Our News Habits

Last week the Pew Research Centre in the U.S. released current statistics on Americans’ news habits. The findings are extremely interesting for all those in media relations.

The trends tell us that more and more people are receiving their daily news in mulitple ways – both from traditional and on-line sources. People spend more time viewing news. Yet, very few get their news from Internet sources only.  

Here is what the statistics reveal:

  • Americans are spending more time with the news than over much of the past decade because there are many more ways for people to receive the news.
  • Digital platforms are playing a larger role in news consumption, and they seem to be more than making up for modest declines in the audience for traditional platforms.
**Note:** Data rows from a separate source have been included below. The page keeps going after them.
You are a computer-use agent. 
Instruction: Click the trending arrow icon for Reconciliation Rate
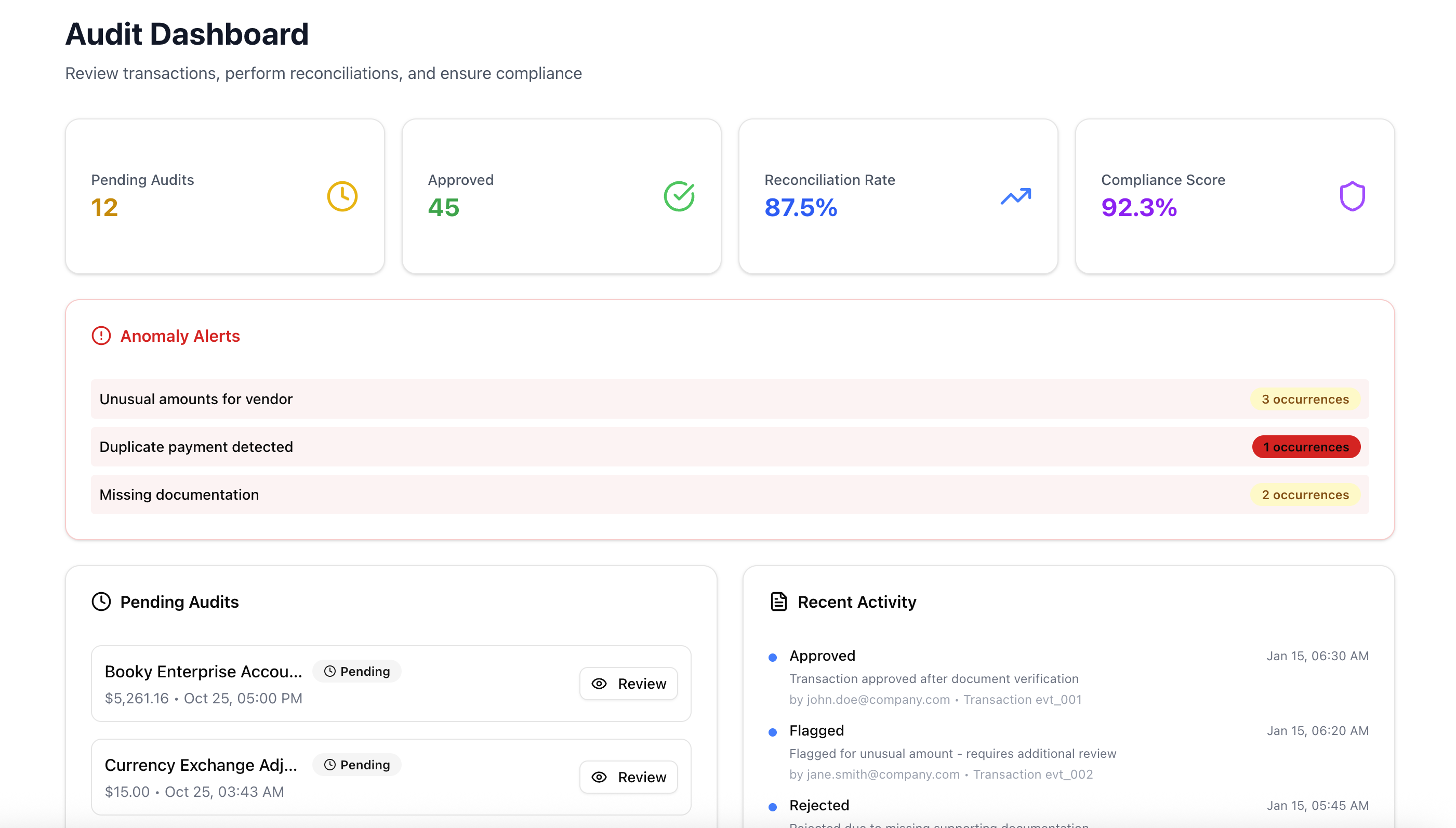[1015, 197]
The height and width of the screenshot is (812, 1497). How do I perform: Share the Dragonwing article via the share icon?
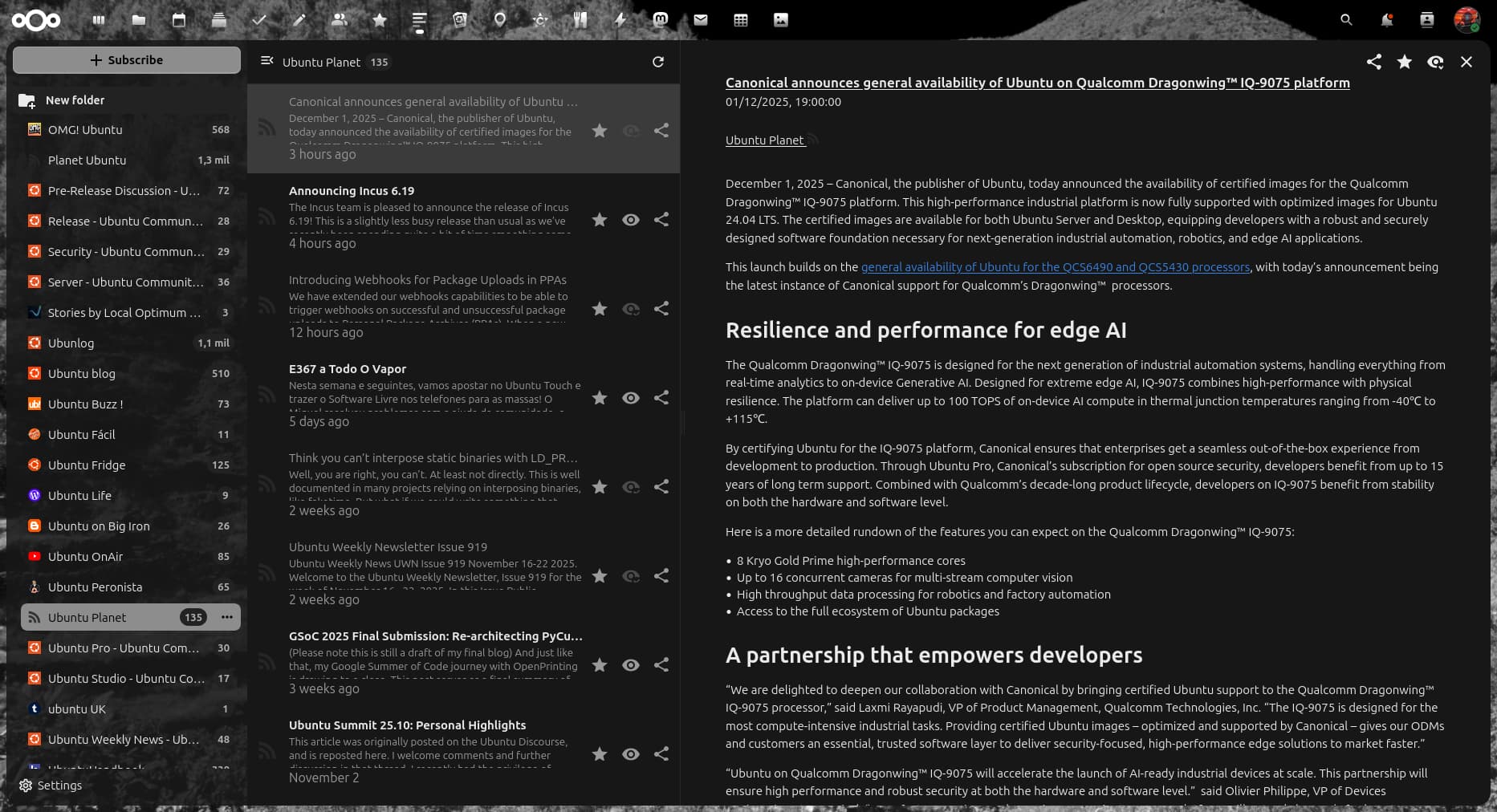click(x=1373, y=61)
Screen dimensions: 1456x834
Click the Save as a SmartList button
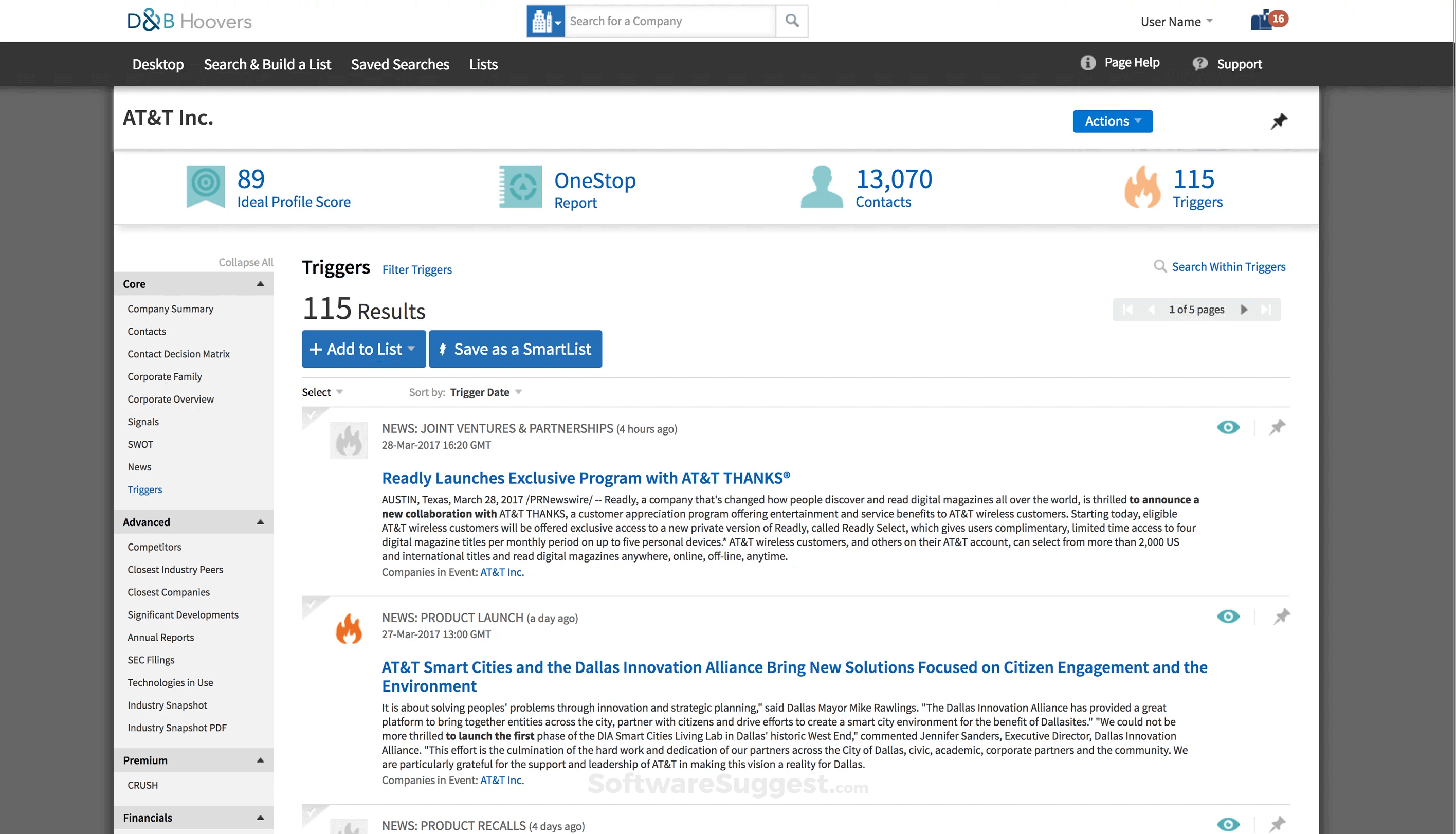[x=515, y=349]
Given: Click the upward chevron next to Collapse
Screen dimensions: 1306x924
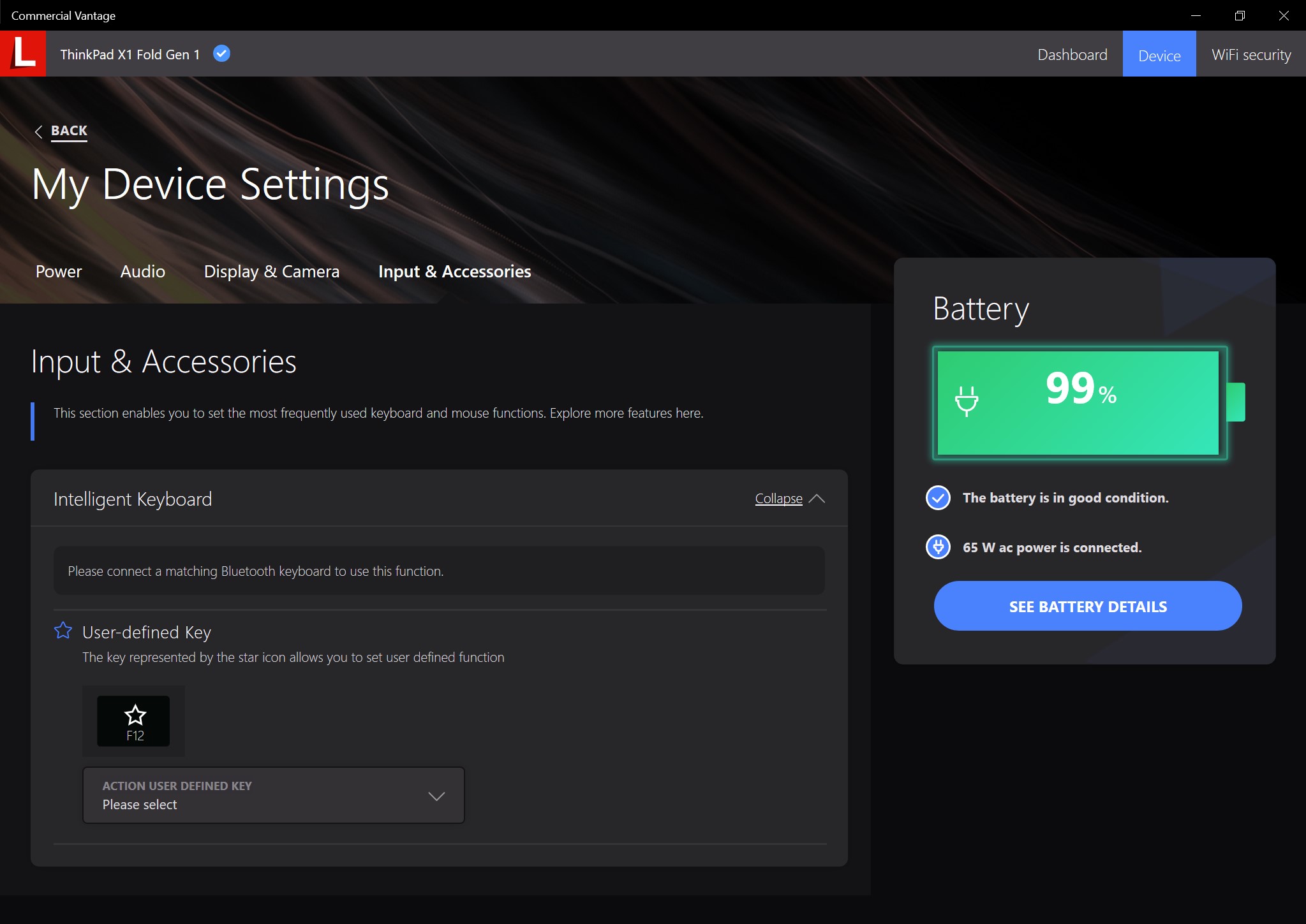Looking at the screenshot, I should point(817,499).
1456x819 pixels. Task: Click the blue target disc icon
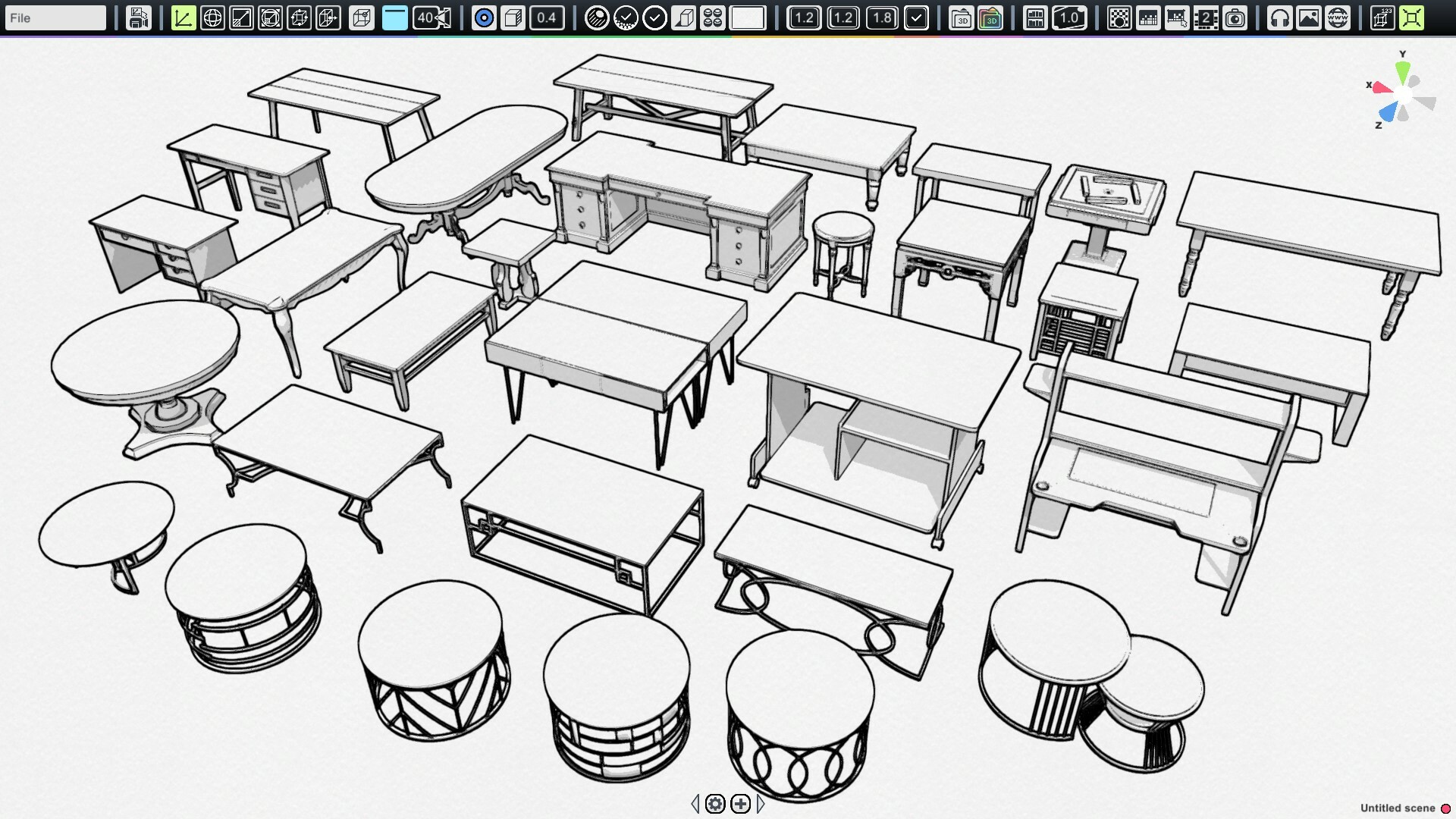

The average time Americans spend with the news on a given day is as high as it was in the mid-1990s, when audiences for traditional news sources were much larger.
  • Roughly a third (34%) of the public say they went online for news yesterday – on par with radio, and slightly higher than daily newspapers.
  • With cell phones, email, social networks and podcasts factored in, 44% of Americans say they got news through one or more internet or mobile digital source yesterday.
  • Americans who get news from traditional media platforms – television, radio and print – has been stable or edging downward in the last few years.  There has been no overall decline in the percentage saying they watched news on television.  Even with the continued erosion of print newspaper and radio audiences, three-quarters of Americans got news yesterday from one or more of these three traditional platforms.
  • More than a third (36%) of Americans say they got news from both digital and traditional sources yesterday, just shy of the number who relied solely on traditional sources (39%).
  • People say they spend 57 minutes on average getting the news from TV, radio or newspapers on a given day. But today, they also spend an additional 13 minutes getting news online, increasing the total time spent with the news to 70 minutes.  (This is one of the highest totals on this measure since the mid-1990s and it does not take into account time spent getting news on cell phones or other digital devices .)
  • Only 9% of Americans got news through the internet and mobile technology without also using traditional sources.